Si cette scie doit servie pour l'abattage des arbres alors c'est d'un godendart que tu as besoin...
Voici un extrait de faire son bois:
Les haches et le godendart aiguisés, il ne restait plus qu'à attendre le moment favorable. C'était habituellement au début ou au milieu de novembre alors que les labours étaient complétés et que les premières gelées avaient durci le sol et glacé les marais, ce qui permettait un travail relativement propre. Parfois une légère couche de neige couvrait le sol.

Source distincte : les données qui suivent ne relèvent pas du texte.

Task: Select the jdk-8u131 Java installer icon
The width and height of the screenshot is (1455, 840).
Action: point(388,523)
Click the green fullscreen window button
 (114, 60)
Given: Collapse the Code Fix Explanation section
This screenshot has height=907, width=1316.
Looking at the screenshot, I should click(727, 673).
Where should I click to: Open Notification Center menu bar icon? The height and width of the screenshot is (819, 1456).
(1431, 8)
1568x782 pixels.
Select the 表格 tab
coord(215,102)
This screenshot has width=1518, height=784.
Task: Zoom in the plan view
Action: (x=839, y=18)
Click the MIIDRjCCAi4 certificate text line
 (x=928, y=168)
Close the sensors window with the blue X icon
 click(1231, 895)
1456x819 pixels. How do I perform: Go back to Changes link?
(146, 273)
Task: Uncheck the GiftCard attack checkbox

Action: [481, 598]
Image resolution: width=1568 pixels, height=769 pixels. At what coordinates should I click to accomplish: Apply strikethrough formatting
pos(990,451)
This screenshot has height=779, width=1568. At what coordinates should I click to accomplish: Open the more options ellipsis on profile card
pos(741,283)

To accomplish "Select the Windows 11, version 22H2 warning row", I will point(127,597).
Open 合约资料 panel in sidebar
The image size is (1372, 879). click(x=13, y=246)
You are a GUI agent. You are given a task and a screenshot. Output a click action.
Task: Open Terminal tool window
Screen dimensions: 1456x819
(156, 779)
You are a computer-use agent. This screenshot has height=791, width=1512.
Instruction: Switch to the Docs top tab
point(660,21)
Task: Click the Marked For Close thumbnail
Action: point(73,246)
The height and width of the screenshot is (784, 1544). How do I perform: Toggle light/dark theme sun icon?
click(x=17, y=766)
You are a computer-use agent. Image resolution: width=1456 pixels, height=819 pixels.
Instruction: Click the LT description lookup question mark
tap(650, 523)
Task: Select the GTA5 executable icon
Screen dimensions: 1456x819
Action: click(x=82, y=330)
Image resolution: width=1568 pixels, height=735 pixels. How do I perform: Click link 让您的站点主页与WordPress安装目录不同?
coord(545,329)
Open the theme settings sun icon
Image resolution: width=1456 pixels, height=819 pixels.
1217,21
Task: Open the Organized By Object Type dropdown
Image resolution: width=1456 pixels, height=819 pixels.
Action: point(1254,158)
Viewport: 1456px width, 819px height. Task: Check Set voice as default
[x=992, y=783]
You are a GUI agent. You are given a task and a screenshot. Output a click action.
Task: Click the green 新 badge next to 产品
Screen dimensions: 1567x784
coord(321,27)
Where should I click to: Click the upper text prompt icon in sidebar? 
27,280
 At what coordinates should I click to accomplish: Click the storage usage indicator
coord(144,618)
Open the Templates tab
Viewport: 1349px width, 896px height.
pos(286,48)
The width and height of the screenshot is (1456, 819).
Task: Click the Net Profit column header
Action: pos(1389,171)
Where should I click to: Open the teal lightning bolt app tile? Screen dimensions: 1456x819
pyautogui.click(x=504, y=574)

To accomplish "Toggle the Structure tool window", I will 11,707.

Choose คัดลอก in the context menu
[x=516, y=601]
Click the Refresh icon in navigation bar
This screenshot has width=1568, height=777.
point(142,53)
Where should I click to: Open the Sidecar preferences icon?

La « wagen » était prête, la boîte avait remplacé le brancard qui avait servi à la récolte, et le siège à ressort et à dossier avait été installé ainsi que la planche-siège. Le temps était propice, mon père avant le déjeuner, avait préparé la poche de foin pour le dîner de Ben, notre cheval, et ma mère avait fait les sandwiches au porc frais et à la moutarde pour deux hommes, mon père et mon frère. Après déjeuner, l'aube n'était pas encore levée que Ben était attelé et qu'arrivait mon oncle Lévis avec son capot de poil, sa hache et sa boîte à lunch. Les trois hommes, après avoir placé le nécessaire dans la boîte de la voiture et bien vêtus s'installaient dans la voiture et en route vers le troisième rang.
Le voyage était assez long, au moins une heure pour parcourir les trois milles séparant la ferme du village au boisé. Au troisième rang, ils empruntaient le chemin de ferme du voisin, monsieur Richard, qui permettait l'accès au bois sans avoir à traverser la coulée large et profonde : un ravin qui serpentait sur leur terre à l'orée du bois et qui se déversait dans le fossé de ligne d'en haut. Quelque sept ou huit cents, peut-être mille pieds de chemin de bois où les bruits de la campagne s'estompaient tout à fait, séparaient l'entrée du bois de la cabane à sucre, le point de ralliement.
Cette dernière était élevée au milieu d'une clairière sur une pointe de terre que contournait une autre coulée, celle-là peu profonde, que suivait le chemin. Il ne restait qu'à traverser cette dernière sur un ponceau de fortune juste en face de la cabane. Et Ben se dirigeait vers la porte de l'écurie. Les hommes descendaient, enlevaient leur capot et s'affairaient : les instruments étaient descendus, Ben était attaché à un arbre tout près, « abrié » ou recouvert de sa couverture, sa poche de foin placée à sa portée et hop à la tâche!
Le premier travail consistait à faire une exploration du boisé afin de déceler les arbres dont la coupe s'avérait nécessaire : les arbres tombés sous l'effet des vents de tempête au cours de l'été ou ceux dont les branches étaient cassées ou encore ceux qui étaient morts ou séchés. Le coin des conifères était visité afin de trouver les deux pruches de bois de charpente dont les planches étaient nécessaires pour la réparation du lambris de la vieille grange ou pour une construction prévue.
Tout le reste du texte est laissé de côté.